My question cracked in the room like a pistol shot. Both women looked at me, startled. Rosa recovered first. She flew off the bed with the speed of a jungle cat, grabbing her dagger from a pile of her clothes on the floor.

She came at me in a low crouch to stick the blade up between my legs. I stepped sideways and hit her. I had never hit a woman before, but Rosa was no mere woman, she was a wild she-demon exploding out of hell.

My roundhouse punch, thrown off a pivot, hammered her temple. She went down like a thunder-smitten oak and would not rise for a while.

The bathroom door suddenly opened up, and General Habert, as naked as the two women, appeared in the doorway. I rushed him. As I grappled with him, the other she-devil assaulted me, leaping on my back and clawing at my eyes. Normally I wouldn’t find it offensive to have a naked woman clawing at me, but the momentary distraction gave the general the opportunity to hit me in the nose. He made a dash to get around me as I staggered back. I flipped the countess over my shoulders, slamming him to the floor with her body. While they both floundered on the floor, I kicked the general in his Adam’s apple. The countess bolted like a banshee and ran screaming for the bedroom door.

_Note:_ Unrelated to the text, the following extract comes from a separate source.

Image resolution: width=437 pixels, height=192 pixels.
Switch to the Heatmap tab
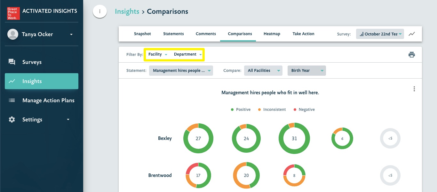[x=272, y=34]
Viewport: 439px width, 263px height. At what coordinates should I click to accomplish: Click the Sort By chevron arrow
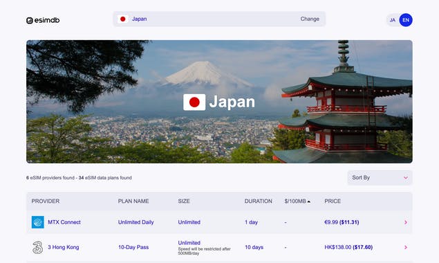tap(406, 178)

While the general rolled on his back, gagging and clutching his throat, I ran back toward the lover’s alcove and grabbed the attaché case, knocking over a table and lamp as I rushed by. I swatted another oil lamp with the attaché case, sending it flying into the drapes before I went through the secret doorway.

Coming off the steps and into the garden, the saddled horse was waiting for me. With hell detonating in my wake—screams, flames, and a barrage of boots thundering down the stairway—I swung into the saddle and wheeled the horse around, sending it back toward the door to the stairway. As a guard came out the door, I hammered him in the head with the attaché case.

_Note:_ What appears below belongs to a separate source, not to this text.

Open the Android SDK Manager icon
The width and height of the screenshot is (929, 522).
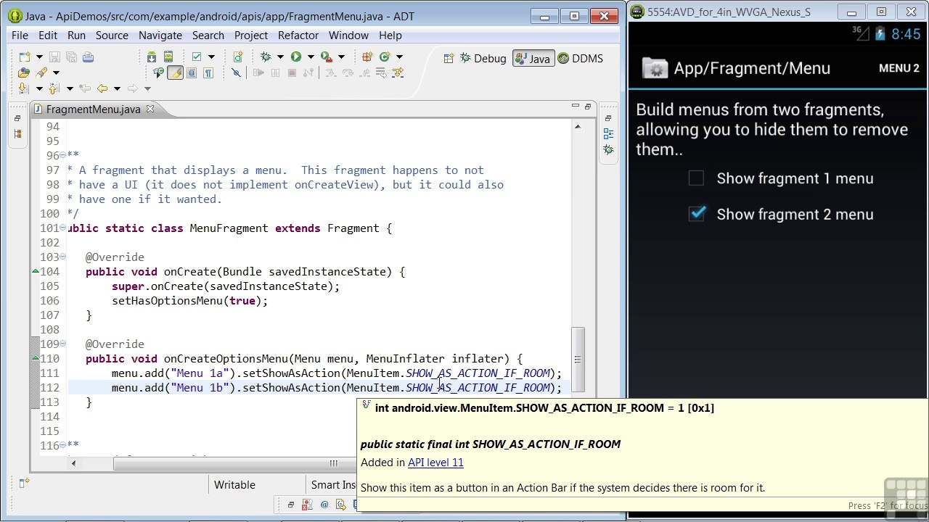[151, 57]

I raced for the front gate at a high lope. To the rear, flames shot out of the windows of the countess’s upper-level bedchambers. As I galloped at the guards lining up at the gate, I yelled, “We’re under attack! I’m going for reinforcements!”

I rode by them but one of them, brighter or deafer than the rest, fired his musket. The shot missed, but a mounted patrol was quickly on my tail. I had to stay on the road because of the darkness. I rode faster than I should have, any pothole could have sent the animal head over heels with me crushed under him.

The patrol was closing the gap, almost on my heels, when I rode into a blaze of musket fire, and my horse went down.